James Clement (born 4 September 1976) is a former professional Australian rules footballer for Collingwood and Fremantle in the Australian Football League (AFL). He was selected in the All-Australian Team on two occasions, represented Australia in the International Rules Series and was vice-captain of Collingwood.

==Fremantle career==
From South Fremantle, the Fremantle Dockers picked Clement up as a zone selection in the 1995 National Draft. His major role as a junior was as a half-back/winger, but he was used as a taller type defender throughout his AFL career. A regular starter since making his debut in 1996, his form slipped at senior level at the start of 1998, being omitted after the first match, but came back into the side as a tall forward option and surprised many, kicking 5 goals in consecutive games. He ended up kicking 27 goals for the season. He moved back to defence in 1999, he showed he was capable of playing as a utility. Only playing 8 games in 2000 and what seemed an unhappy relationship with coach Damian Drum, Clement was then traded to Collingwood.

==Collingwood career==
Clement thrived at Collingwood playing 20 games during 2001, but it was in 2002 that the Pies saw a champion player. During this time, he bulked up substantially. Unlucky not to gain his first All-Australian selection, but played in the International Rules Series in Ireland at the end of the season. His strength as a defender, football brain and leadership qualities were shown. He helped the Pies through to a Grand Final and played all 25 games, including the last day in September. 2003 saw Clement miss several games mid-season with a hamstring injury, but he regained form at finals time and the vice-captain saw another Grand Final.
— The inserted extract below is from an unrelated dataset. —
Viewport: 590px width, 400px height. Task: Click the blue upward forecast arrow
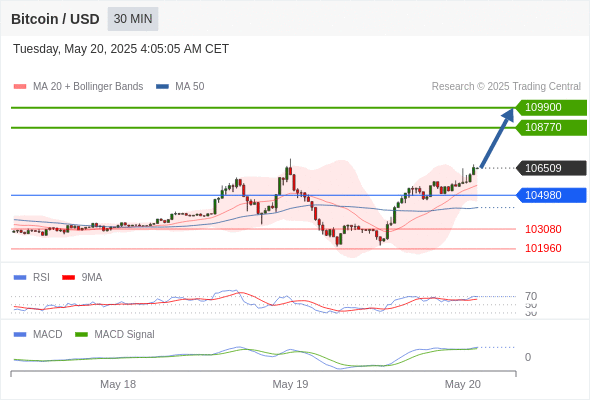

He had much more decorated seasons in 2004 and 2005, including All-Australian honours and the Copeland Trophy in each of the seasons, as the Pies finished in the bottom 4 in both seasons. He led the side for several matches in 2005 when Nathan Buckley and Anthony Rocca were missing from the team due to injury. In 2006, Clement was surprisingly not named in the All-Australian team, and finished equal second in the Copeland Trophy. In 2007, it was considered possible that Clement would take over the captaincy of the Collingwood side from Nathan Buckley, however he announced his surprise retirement at the end of the 2007 season. Later it was revealed he retired to support his wife Jeanne, who has autoimmune kidney failure.

==Statistics==

Season: Team; No.; Games; Totals; Averages (per game)
G: B; K; H; D; M; T; G; B; K; H; D; M; T
1996: Fremantle; 31; 12; 1; 0; 93; 57; 150; 46; 19; 0.1; 0.0; 7.8; 4.8; 12.5; 3.8; 1.6
1997: Fremantle; 31; 21; 4; 5; 160; 84; 244; 79; 26; 0.2; 0.2; 7.6; 4.0; 11.6; 3.8; 1.2
1998: Fremantle; 31; 21; 27; 13; 128; 48; 176; 68; 23; 1.3; 0.6; 6.1; 2.3; 8.4; 3.2; 1.1
1999: Fremantle; 31; 22; 5; 3; 231; 71; 302; 105; 29; 0.2; 0.1; 10.5; 3.2; 13.7; 4.8; 1.3
2000: Fremantle; 31; 8; 1; 0; 77; 19; 96; 34; 13; 0.1; 0.0; 9.6; 2.4; 12.0; 4.3; 1.6
2001: Collingwood; 8; 20; 7; 8; 216; 79; 295; 115; 32; 0.4; 0.4; 10.8; 4.0; 14.8; 5.8; 1.6
2002: Collingwood; 8; 25; 1; 1; 268; 88; 356; 91; 53; 0.0; 0.0; 10.7; 3.5; 14.2; 3.6; 2.1
2003: Collingwood; 8; 21; 0; 1; 179; 81; 260; 78; 28; 0.0; 0.0; 8.5; 3.9; 12.4; 3.7; 1.3
2004: Collingwood; 8; 22; 0; 0; 251; 77; 328; 117; 33; 0.0; 0.0; 11.4; 3.5; 14.9; 5.3; 1.5
2005: Collingwood; 8; 22; 1; 3; 276; 102; 378; 105; 57; 0.0; 0.1; 12.5; 4.6; 17.2; 4.8; 2.6
2006: Collingwood; 8; 23; 2; 0; 300; 88; 388; 146; 42; 0.1; 0.0; 13.0; 3.8; 16.9; 6.3; 1.8
2007: Collingwood; 8; 13; 2; 0; 172; 41; 213; 83; 33; 0.2; 0.0; 13.2; 3.2; 16.4; 6.4; 2.5
Career: 230; 51; 34; 2351; 835; 3186; 1067; 388; 0.2; 0.1; 10.2; 3.6; 13.9; 4.6; 1.7

== Post Football Career ==
James Clement is currently the Chief Executive Officer of Vysarn Limited.